Рассмеялся Франц, и тот — тоже.
— Ну, так как же, Франц, с твоей крошкой? Так и не покажешь мне ее?
(Ишь какой этот Рейнхольд ловкий, выбросил меня из машины, а теперь снова подкатывается!)
— Да что тебе от нее нужно, Рейнхольд?
— Ничего! Просто взглянуть на нее хочется.
— Спрашиваешь, любит ли она меня? Еще как. Всем сердцем! Предана мне всей душой, вот она у меня какая. Кроме меня, ей никого и не надо, а выдумщица, взбалмошная какая, не поверишь! Ты ведь знаешь Еву?
— Знаю, конечно.
— Так вот, Мицци хочет, чтоб у нее… нет, лучше не буду говорить.
— В чем дело? Не тяни уж.
— Просто не поверишь, но уж она такая! Такого ты и слыхом не слыхивал! Да и у меня за всю мою практику не встречалось ничего подобного!

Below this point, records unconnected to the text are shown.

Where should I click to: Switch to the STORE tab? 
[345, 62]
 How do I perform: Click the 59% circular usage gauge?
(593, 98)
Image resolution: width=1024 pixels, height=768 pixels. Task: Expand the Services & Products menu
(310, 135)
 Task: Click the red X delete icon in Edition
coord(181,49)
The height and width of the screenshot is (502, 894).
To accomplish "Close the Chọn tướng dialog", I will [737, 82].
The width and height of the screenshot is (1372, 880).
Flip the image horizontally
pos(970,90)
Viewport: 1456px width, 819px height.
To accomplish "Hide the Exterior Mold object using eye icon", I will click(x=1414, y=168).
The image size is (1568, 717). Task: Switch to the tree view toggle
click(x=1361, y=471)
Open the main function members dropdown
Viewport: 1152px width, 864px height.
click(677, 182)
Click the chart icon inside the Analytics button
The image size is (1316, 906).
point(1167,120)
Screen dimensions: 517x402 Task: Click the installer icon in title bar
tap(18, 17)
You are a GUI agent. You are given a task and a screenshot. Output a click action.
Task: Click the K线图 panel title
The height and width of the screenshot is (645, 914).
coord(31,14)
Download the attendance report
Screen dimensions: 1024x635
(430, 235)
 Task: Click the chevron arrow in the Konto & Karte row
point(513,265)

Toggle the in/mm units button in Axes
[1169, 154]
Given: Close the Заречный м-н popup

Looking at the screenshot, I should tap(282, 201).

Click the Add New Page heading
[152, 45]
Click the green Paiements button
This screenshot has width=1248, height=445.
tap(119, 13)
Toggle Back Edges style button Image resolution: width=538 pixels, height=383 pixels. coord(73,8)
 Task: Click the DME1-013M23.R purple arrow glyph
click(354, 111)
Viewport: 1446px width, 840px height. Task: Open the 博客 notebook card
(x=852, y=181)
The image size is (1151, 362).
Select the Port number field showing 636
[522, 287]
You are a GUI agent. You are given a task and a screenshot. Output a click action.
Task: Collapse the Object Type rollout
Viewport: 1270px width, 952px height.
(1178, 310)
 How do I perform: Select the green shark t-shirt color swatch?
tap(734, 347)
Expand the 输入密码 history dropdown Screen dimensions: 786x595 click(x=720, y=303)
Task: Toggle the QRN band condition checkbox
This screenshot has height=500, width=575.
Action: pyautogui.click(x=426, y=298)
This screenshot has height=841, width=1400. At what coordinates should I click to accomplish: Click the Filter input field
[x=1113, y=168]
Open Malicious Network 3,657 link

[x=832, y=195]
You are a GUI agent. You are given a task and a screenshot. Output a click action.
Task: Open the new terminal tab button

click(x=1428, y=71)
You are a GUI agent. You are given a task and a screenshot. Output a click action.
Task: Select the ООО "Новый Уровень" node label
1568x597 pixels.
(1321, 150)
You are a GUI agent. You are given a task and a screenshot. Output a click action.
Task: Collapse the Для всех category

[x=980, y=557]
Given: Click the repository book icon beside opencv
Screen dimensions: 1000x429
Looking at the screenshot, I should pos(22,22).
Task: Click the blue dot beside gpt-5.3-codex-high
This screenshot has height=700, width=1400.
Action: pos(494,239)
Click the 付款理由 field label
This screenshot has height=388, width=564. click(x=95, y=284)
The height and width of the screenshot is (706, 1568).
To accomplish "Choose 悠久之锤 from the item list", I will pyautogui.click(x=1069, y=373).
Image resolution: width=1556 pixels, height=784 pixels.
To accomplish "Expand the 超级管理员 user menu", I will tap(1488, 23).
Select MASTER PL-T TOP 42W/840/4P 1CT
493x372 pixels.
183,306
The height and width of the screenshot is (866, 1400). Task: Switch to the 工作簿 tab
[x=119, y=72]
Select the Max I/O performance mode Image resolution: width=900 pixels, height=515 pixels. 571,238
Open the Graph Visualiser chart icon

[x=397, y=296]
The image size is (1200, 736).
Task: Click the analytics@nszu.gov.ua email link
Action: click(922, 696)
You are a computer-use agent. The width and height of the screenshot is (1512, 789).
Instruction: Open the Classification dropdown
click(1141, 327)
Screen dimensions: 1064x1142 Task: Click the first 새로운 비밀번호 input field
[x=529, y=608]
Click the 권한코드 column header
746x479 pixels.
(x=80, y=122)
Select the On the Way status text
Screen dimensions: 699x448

— Что, что такое? При чем тут Ева?
— Ну, смотри, не проболтайся. Так вот, эта девчонка, Мицци, хочет, чтоб у Евы был от меня ребенок…
Во как! Поглядели они друг на друга. Не выдержал Франц, хлопнул себя по ляжке и прыснул со смеху. Улыбнулся и Рейнхольд, но тут же подавил улыбку…
Потом, значит, тот человек достал бумаги на имя Финке, обосновался в Горке, стал рыбой торговать. И вдруг в один прекрасный день появляется там его падчерица — она в Горке на место поступила. Пошла она с кошелкой за рыбой, попала в лавку к Финке и говорит…
Улыбнулся было Рейнхольд, но тут же подавил улыбку. Потом спрашивает:
— Может быть, она женщин любит?
Франц все хлопает себя по ляжкам да хихикает.
— Нет, она меня любит.
— Подумать только! (И ведь бывают же такие вещи, не верится просто! Такое сокровище ему досталось, а он, дубина, сидит — зубы скалит.) Ну, а Ева что на это?
— Да что же ей-то? Они ведь подруги. Ева ее давно знает, ведь и я познакомился с Мицци через Еву.
— Ну, Франц, совсем ты меня раззадорил! Покажи мне твою Мицци хоть на расстоянии, метров с двадцати, или из-за ограды, что ли, если уж ты боишься!